Calles vacías, falta de tráfico, cuentas millonarias en restaurantes atestados y personas hipnotizadas frente a televisores en la ciudad: eso es lo que ocurrió la tarde de hoy, cuando Venezuela entera se paralizó para seguir un clásico más de su verdadero deporte nacional: el fútbol extranjero.

Intentamos entrevistar a varios de los espectadores del partido, pero ninguno estaba dispuesto a despegar sus pupilas de los televisores. “Ya va, mariquito, no me hables ahorita, ¿no ves que la pelota la tiene mi equipo? ¡Pero bueno, Pepe maldito, frag grufffffffff! ¡Árbitro, hijo de la gran puta, eres una vergüenza humana para los venezolanos!” Frases como ésta fue lo máximo que nuestro pasante subpagado logró obtener de cualquiera de los miles y miles de venezolanos ebrios ataviados de merengue o de azulgrana.

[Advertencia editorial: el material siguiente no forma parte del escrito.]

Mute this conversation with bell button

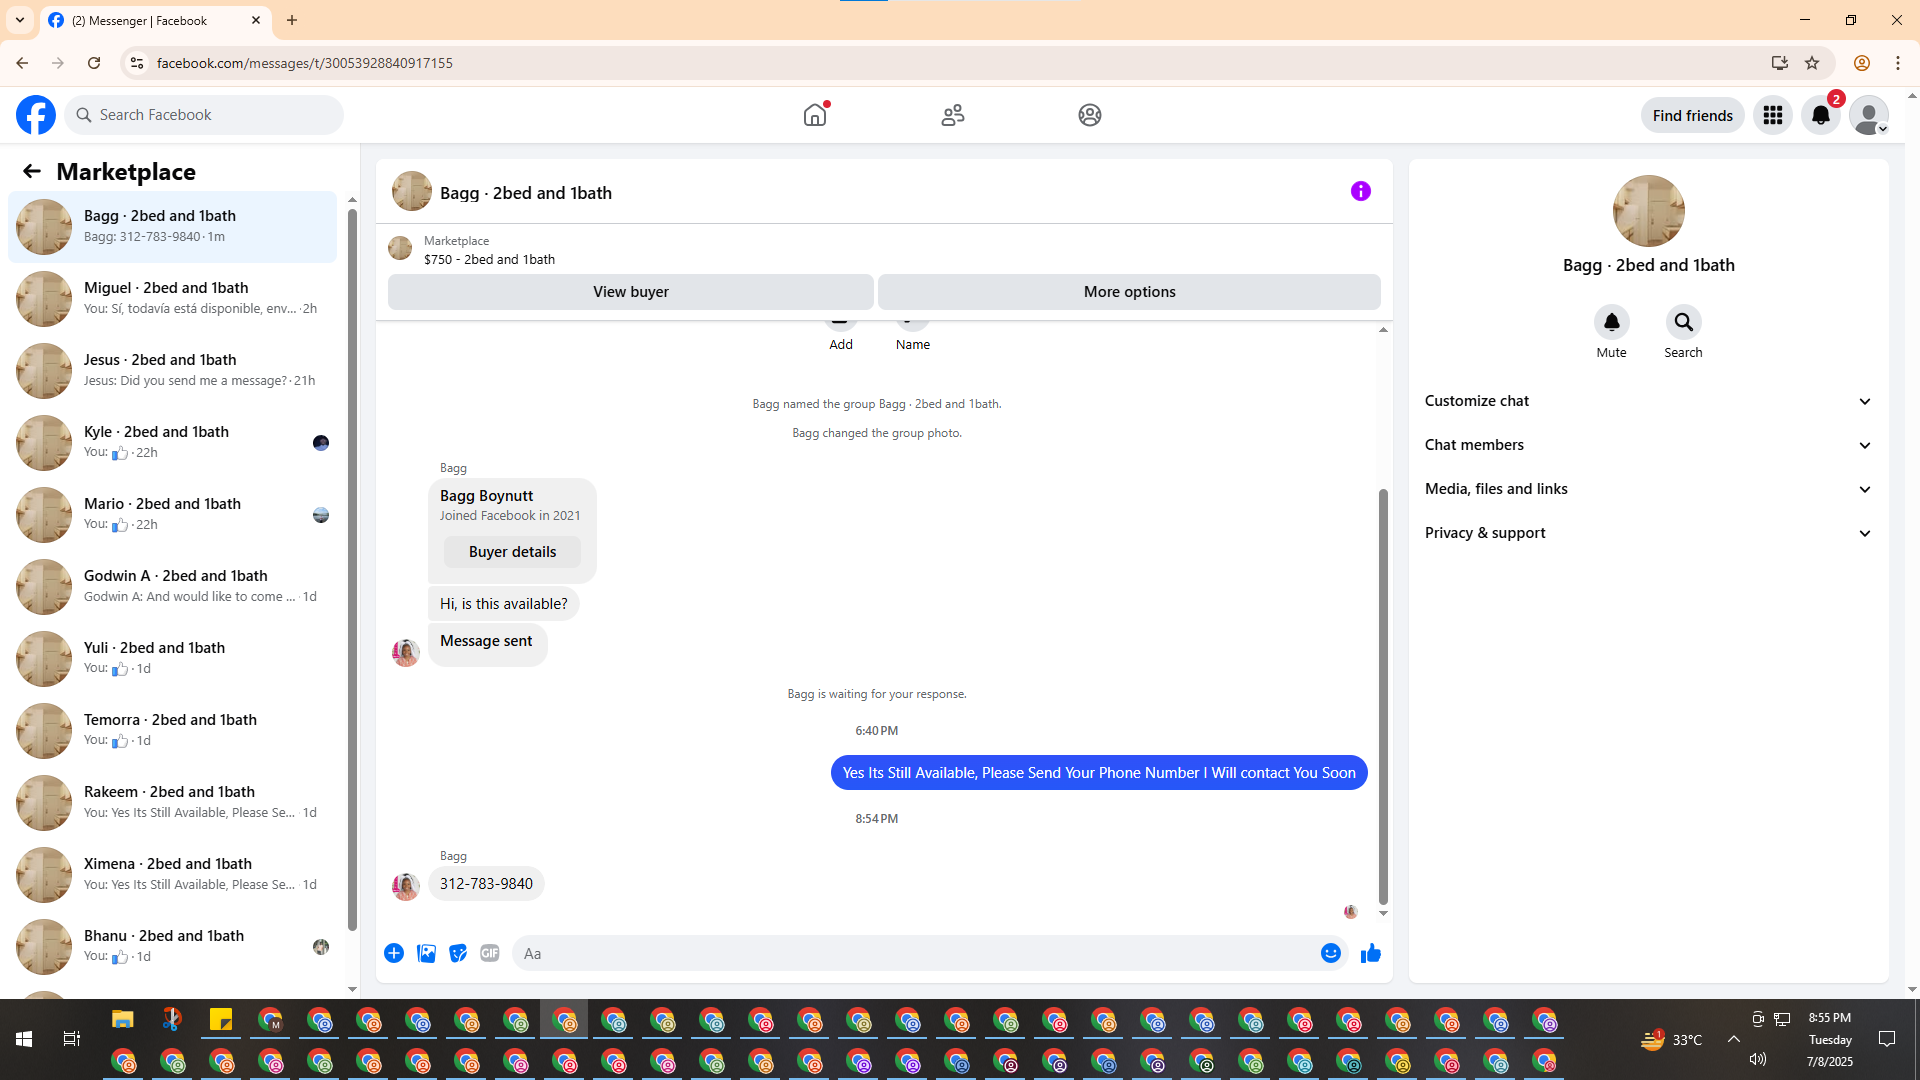point(1611,322)
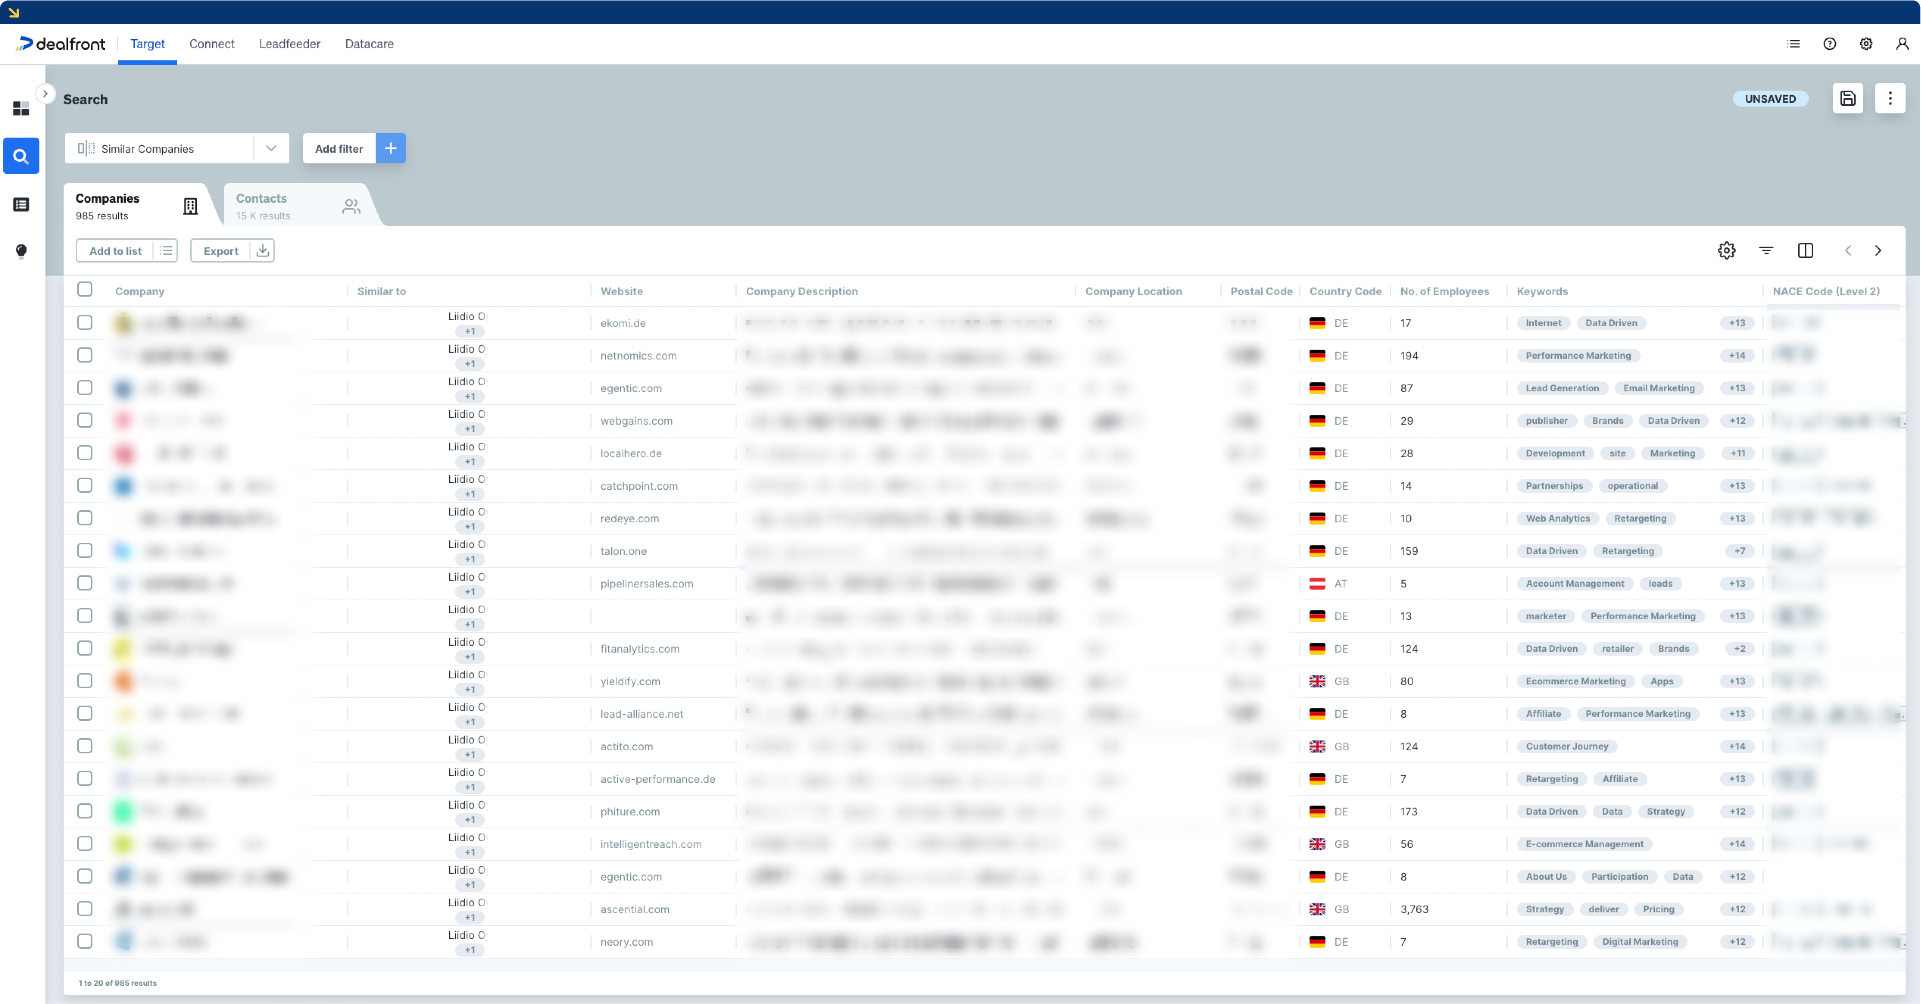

Finalmente, cuando pensamos que todo estaba perdido, logramos conversar con Arístides Tousaint, autoproclamado el fanático culé más grande que ha parido esta extensión de Cataluña llamada Venezuela, mientras escribía “VISCA BARÇA” con griffin en la ventana de su Corsa. “Bueno pana, el venezolano lleva el fútbol en sus venas, yo por eso ando hoy emocionadísimo con este juego; tanto así que le pedí una semana de vacaciones a mi jefe para poder prepararme para este megaclásico criollo de hoy. ¿Eso no nos lo trajeron los conquistadores hace cinco siglos y piquito? ¿Ellos no fueron los que enseñaron a los timotocuicas a cobrar esos tiros libres de ensueño? ¿Acaso no fueron los españoles los que nos trajeron, aparte de la sífilis, nuestra famosa manera de patear un balón?”